**Çözülecek Problemler:**
1. Seçilen metinde "Asya’nın uzak bir" ifadesinden başlayıp aşağıya doğru "şey hatırlatacağım sana..." ifadesine kadar uzanan bölümün tamamını hiç değiştirmeden yazdır.
2. Seçilen metne göre Cumhuriyet'e genel yayın yönetmeni olmaktan daha zor olan şey nedir?
3. Cumhuriyet genel yayın yönetmenliğini konu alan seçilen metni son cümlesinden itibaren devam ettir.

**Seçilen Metin:**
#####
Asya’nın uzak bir köşesinde eşiyle tatildeydi...

Bana şöyle diyordu:

“Cumhuriyet... Zor görev...”

***

Biliyorum ki şu anda sana da etrafında herkes; “bu zor günlerde Cumhuriyet’in başında olmanın ne kadar zor bir iş olduğunu” söylüyor...

Ben başka bir şey hatırlatacağım sana...

Cumhuriyet’e genel yayın yönetmeni olmandan daha zor olan şey ne biliyor musun sınıf arkadaşı?..

Cumhuriyet’teki görevini bitirdikten sonra, genel yayın yönetmenliğini terk ettikten sonraki günlerin...

***

Etrafındaki genel yayın yönetmenlerine bak...

Genel yayın yönetmenliğini bitirdikten sonra, esas hesaplaşmalarını nasıl yaşadıklarını izle...

Esas zorlu hesaplaşmalar, hayatla ve çevreyle helalleşmeler o zaman ortaya çıkıyorlar...

*****

SINIF ARKADAŞINA ‘CAN’ MEKTUPLAR 3...
#####
**Alıştırma Verileri:**

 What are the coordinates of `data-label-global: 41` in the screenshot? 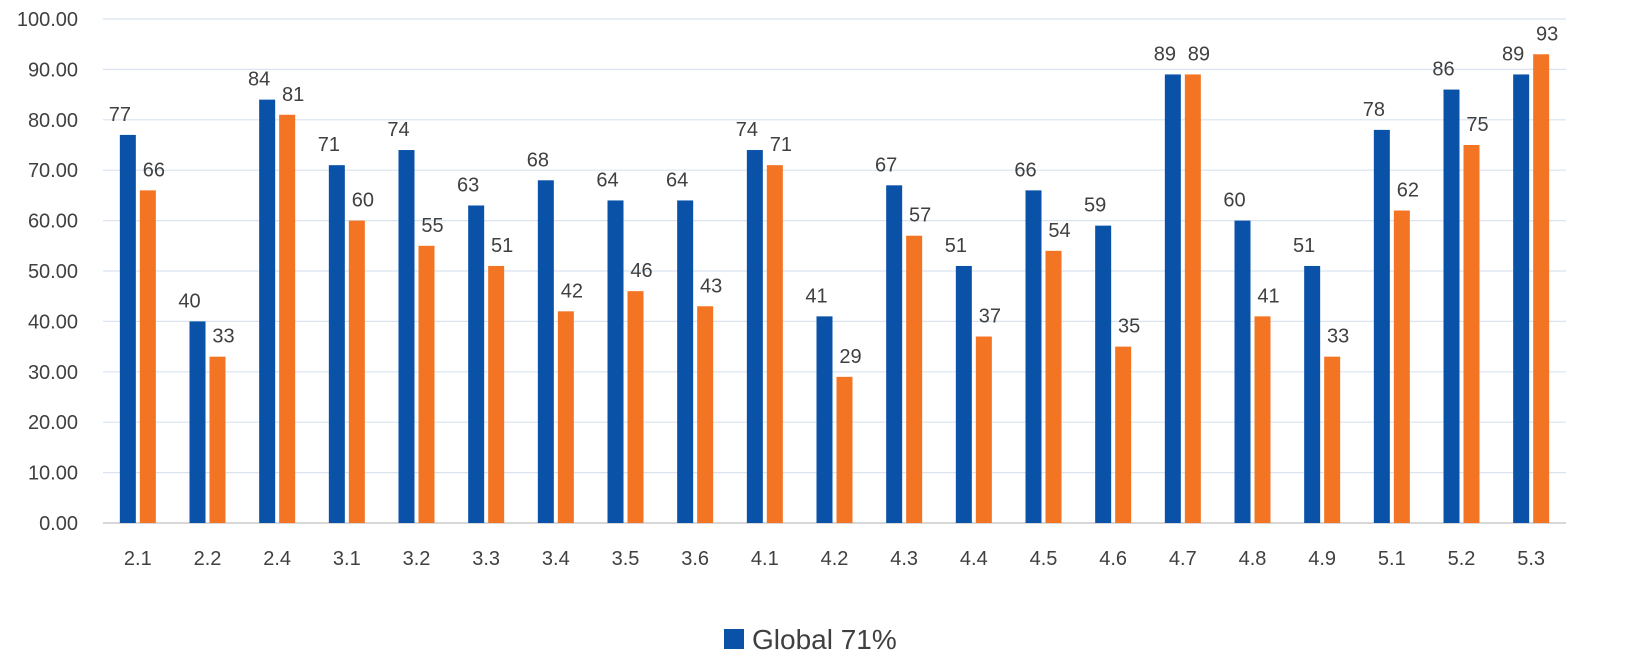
#####
**Alıştırma Cevapları:**
1.
Asya’nın uzak bir köşesinde eşiyle tatildeydi...

Bana şöyle diyordu:

“Cumhuriyet... Zor görev...”

***

Biliyorum ki şu anda sana da etrafında herkes; “bu zor günlerde Cumhuriyet’in başında olmanın ne kadar zor bir iş olduğunu” söylüyor...

Ben başka bir şey hatırlatacağım sana...

2. Cumhuriyet'teki görevi bitirip genel yayın yönetmenliğini terk ettikten sonraki günler.

3.
Hesaplaşmalar zirvedeyken değil, zirveden sonra yaşanıyor...

Sana onun için; zirveye göreve geldiğin gün; eski sınıf arkadaşın; anılarından derlediği bir demet hatıratın eşliğinde; birkaç mütevazı not sunacak...

***

Suçsuz, günahsız; önü arkası olmayan;

Derin bağlantılardan bihaber insanlar göreceksin çevrende ve olayların göbeğinde...

Onları “yalnız” bırakma;

Onlara açılan “çapraz ateşleri” koruma...

O “yalnız” insanları, kendileri ve ailelerini zor korudukları hayatlarına; operasyonlar yapılmasına, hayatlarının mahvedilmesine izin verme;

Onu yapanlara alet olma, onları kendi ekibin sayma...

***

Bunu “kutsal!” sayıldığı söylenen örtülü amaçlar uğruna da yapma...

Okulda aynı sıralarda okuduğumuz kitapların güzelliklerine sadık kal...

Ahmet Taner Kışlalı temizliğini... Emin Özdemir’in dürüstlüğünü...

Çok sevdiğin Ünsal Oskay’ın nahifliğini anılarından koparma...

***

Sadece gazeteci olanları; “gazetecilik mesleğinden uzaklaştırtma...”

Onları uzaklaştırmayı hedefleyen operasyonlarına alet olma...

Ben senin sınıf arkadaşınım...

Senden hiç kimse için hiç bir şey istemiyorum...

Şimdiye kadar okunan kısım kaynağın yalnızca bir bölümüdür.